Two previous studies have identified Hashimoto’s thyroiditis as a significant risk factor (one study with 7 patients and the other one with 22 patients with thyroiditis in total) while the study from Sakorafas et al. (50 patients with thyroiditis) did not find any significant correlation between thyroiditis and IP (9,26,27). In our study with 386 patients with thyroiditis, documented in the histopathology report, there was no significant correlation with IP.
In our case series we had 15/1373 (1.1%) patients with an intrathyroidal PG that corresponded to 13.6% (15/180) of all inadvertently removed PGs. The respective numbers reported in the literature are 1.2–4.8% and 16–68.8% (9,17,20,23,27,28). There is considerable deviation between institutions as to what is considered a true PG which may explain why there is such a big range of reported intrathyroidal PGs in the literature. The inadvertent removal of a true intrathyroidal PG is an unavoidable complication that highlights the significance of preserving as many PG as possible from the remaining ones in order to avoid post-operative hypocalcaemia.
The impact of IP on post-operative hypocalcaemia has been well documented in the literature. Most studies have reported that IP doesn’t significantly affect post-operative serum calcium levels (1,4,5,11,12,14-16,19,21,22). Only a small number of studies have positively correlated the occurrence of IP with a higher incidence of hypocalcaemia (8,20,24,27). The reason behind this conflicting evidence probably lies in the differences in the inclusion criteria, hypocalcaemia nomenclature used and local protocols for assessing serum calcium and PTH between different centres. A recent meta-analysis from Edafe et al. of predictors of post-thyroidectomy hypocalcaemia identified Graves' disease and heavier thyroid glands as independent predictors of permanent hypocalcaemia in multivariable analysis, while IP was associated with transient hypocalcaemia [odds ratio (OR) 1.90, 95% CI 1.31–2.74] and female sex (OR 2.28, 95% CI 1.53–3.40) (29).

□ □ □ □

WORK ITEM ->
Carry on the discussion of inadvertent parathyroid removal during thyroid surgery, starting after its last sentence.

□ □ □ □

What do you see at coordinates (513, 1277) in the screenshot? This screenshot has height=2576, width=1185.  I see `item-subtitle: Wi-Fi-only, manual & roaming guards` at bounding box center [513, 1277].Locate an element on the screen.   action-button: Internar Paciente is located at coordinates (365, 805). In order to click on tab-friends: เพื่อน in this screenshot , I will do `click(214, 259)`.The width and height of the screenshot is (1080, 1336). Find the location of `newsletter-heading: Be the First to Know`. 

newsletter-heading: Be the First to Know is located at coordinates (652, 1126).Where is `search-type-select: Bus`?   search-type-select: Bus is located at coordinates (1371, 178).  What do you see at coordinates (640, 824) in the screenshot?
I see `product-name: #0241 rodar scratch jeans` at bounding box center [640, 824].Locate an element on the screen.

□ □ □ □

TASK RESULT ->
This study is limited by the well-known biases and limitations of its retrospective nature. We have tried to create a homogeneous cohort of patients by excluding operations other than TT and NTT (hemithyroidectomies, sternotomy, neck dissections). The strengths of the study include its large size, the consistency in performing the operations by a limited number of surgeons and the short time period in which these operations were performed. More research is needed to assess the true impact of the removal of one or more PGs in the postoperative hypocalcaemia and hypoparathyroidism rates.
In conclusion, we present the largest single-centre case series on this topic, to our knowledge. The presence of LN, female gender and the type of operation are positively correlated to the IP rates after a TT, NTT or TT/NTT. These factors could be an early warning sign for the operating surgeon to consider early calcium supplementation if the PG have not been convincingly identified during the operation and found to be intact.
Conflicts of Interest: The authors have no conflicts of interest to declare.
Ethical Statement: The study has been approved by the institutional review board (IRB) of our institution and it conforms to the provisions of in accordance with the Helsinki Declaration as revised in 2013 (No. 2009/23).